__ARBEITSAUFTRÄGE__
1. Wann und wo starb Nazim Hikmet laut dem Text über Nazim Hikmet?
2. Gib aus dem Text über Nazim Hikmet wortwörtlich den Abschnitt wieder, der mit „Nazim Hikmet kehrt“ beginnt und bis einschließlich „türkische Staatsbürgerschaft zurück.“ reicht.

__VORLIEGENDER TEXT__
Nazim Hikmet kehrt heim: Staatsbürgerschaft post mortem
Er galt den türkischen Nationalisten als "Vaterlandsverräter" und starb 1963 im Moskauer Exil. Nun erhält der verfemte kommunistische Schriftsteller doch noch die türkische Staatsbürgerschaft zurück.
"Leben wie ein Baum, einsam und frei, und brüderlich wie ein Wald, das ist unsere Sehnsucht." Mit diesen Versen aus dem Gedicht "Davet" (Die Einladung), ist der größte türkische Lyriker des 20. Jahrhunderts, Nazim Hikmet, auch in Deutschland bekannt geworden. Lange war der Dichter, der mit "Menschenlandschaften" das berühmteste Epos über Anatolien schuf, in seiner Heimat verfemt, jetzt soll er offiziell rehabilitiert werden. Gestern beschloss das türkische Kabinett, ihm post mortem seine Staatsbürgerschaft zurückzugeben und die Rückkehr von Nazim Hikmets sterblichen Überresten in die Heimat zu ermöglichen.

__Gespeicherte Einträge__
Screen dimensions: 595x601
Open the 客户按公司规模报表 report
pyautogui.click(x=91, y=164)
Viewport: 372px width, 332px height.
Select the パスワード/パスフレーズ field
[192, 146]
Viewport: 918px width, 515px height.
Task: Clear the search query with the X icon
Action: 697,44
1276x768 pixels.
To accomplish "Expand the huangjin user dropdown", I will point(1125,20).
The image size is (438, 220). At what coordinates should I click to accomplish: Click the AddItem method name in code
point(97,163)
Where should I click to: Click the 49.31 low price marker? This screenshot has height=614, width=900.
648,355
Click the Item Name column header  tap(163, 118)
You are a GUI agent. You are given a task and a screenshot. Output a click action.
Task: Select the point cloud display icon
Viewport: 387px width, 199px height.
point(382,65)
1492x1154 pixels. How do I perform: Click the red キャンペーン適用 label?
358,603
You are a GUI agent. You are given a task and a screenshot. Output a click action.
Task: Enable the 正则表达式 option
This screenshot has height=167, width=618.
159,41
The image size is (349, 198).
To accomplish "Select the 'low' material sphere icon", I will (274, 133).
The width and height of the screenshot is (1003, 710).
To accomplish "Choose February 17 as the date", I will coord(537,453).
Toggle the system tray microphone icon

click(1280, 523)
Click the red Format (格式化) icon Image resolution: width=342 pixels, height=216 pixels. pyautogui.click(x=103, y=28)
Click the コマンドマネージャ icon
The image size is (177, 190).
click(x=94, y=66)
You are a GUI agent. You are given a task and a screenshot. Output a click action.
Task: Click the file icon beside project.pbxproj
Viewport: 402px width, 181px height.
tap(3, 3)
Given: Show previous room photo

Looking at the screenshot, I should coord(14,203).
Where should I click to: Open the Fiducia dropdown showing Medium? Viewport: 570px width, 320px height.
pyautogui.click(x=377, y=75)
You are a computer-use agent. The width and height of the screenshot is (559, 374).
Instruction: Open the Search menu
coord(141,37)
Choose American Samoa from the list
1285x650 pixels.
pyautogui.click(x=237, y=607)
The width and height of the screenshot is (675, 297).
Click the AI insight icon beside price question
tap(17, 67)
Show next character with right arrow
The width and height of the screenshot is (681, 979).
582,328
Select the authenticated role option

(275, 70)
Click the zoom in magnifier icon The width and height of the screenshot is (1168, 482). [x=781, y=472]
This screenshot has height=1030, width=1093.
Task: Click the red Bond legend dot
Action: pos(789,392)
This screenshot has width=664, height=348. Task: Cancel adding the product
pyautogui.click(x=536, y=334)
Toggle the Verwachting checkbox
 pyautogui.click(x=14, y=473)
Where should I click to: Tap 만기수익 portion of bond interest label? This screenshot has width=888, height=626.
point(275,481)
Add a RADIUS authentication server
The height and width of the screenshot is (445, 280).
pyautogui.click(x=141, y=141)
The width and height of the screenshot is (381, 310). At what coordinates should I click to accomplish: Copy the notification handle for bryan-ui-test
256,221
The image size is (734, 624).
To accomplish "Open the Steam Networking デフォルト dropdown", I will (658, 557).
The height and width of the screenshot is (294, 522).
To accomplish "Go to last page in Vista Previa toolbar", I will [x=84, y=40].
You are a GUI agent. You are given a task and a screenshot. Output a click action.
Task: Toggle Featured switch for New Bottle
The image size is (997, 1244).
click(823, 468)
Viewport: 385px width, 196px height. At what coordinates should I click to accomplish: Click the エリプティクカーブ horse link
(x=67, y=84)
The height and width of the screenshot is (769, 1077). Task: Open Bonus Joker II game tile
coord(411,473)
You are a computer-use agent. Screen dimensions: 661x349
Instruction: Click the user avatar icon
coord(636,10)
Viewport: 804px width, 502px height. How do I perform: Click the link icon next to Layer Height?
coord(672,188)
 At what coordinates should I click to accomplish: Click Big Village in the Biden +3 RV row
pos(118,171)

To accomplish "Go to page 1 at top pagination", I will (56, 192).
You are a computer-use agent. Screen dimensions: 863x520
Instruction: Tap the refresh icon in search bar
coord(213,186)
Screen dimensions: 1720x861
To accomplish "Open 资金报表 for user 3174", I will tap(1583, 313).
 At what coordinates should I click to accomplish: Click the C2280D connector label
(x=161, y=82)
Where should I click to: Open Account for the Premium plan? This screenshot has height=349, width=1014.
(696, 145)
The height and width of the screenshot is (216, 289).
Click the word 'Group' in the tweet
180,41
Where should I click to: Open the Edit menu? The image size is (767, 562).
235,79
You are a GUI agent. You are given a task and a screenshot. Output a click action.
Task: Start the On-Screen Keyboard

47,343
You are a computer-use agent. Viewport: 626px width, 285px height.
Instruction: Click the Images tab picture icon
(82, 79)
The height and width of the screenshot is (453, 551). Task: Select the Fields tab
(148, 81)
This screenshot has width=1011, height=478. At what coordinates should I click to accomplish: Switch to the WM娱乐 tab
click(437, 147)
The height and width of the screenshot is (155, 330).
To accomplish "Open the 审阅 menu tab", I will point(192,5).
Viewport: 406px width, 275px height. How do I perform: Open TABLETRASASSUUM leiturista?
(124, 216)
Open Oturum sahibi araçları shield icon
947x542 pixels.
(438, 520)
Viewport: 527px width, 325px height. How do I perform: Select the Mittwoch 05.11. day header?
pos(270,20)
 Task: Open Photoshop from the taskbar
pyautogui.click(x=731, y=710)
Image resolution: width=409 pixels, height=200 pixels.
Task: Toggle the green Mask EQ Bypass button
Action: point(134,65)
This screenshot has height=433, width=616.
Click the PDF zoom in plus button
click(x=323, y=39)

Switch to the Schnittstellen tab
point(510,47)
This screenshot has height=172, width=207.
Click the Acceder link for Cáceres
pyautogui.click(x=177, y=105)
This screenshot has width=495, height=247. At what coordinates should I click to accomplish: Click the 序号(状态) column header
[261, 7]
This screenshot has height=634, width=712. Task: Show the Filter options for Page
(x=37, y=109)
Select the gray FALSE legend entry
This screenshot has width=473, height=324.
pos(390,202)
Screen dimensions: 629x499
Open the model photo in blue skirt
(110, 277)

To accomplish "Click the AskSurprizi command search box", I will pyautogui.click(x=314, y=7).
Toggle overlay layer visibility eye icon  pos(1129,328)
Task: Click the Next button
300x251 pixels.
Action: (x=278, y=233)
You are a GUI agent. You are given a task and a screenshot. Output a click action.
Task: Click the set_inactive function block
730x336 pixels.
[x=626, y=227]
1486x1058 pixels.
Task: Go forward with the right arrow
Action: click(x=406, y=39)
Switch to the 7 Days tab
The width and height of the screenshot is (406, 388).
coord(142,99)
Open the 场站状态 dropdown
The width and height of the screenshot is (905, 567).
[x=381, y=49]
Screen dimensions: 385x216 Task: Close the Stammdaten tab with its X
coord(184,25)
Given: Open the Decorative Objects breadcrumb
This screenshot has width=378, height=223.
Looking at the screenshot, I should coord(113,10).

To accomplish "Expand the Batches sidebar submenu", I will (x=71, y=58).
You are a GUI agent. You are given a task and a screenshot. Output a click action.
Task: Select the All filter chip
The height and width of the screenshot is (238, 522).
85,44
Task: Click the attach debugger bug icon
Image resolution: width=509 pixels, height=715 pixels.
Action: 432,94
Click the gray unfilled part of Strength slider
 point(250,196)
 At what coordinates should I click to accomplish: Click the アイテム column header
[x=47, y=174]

__LÖSUNGEN IM EINZELNEN__
1. 1963 im Moskauer Exil.

2.
Nazim Hikmet kehrt heim: Staatsbürgerschaft post mortem
Er galt den türkischen Nationalisten als "Vaterlandsverräter" und starb 1963 im Moskauer Exil. Nun erhält der verfemte kommunistische Schriftsteller doch noch die türkische Staatsbürgerschaft zurück.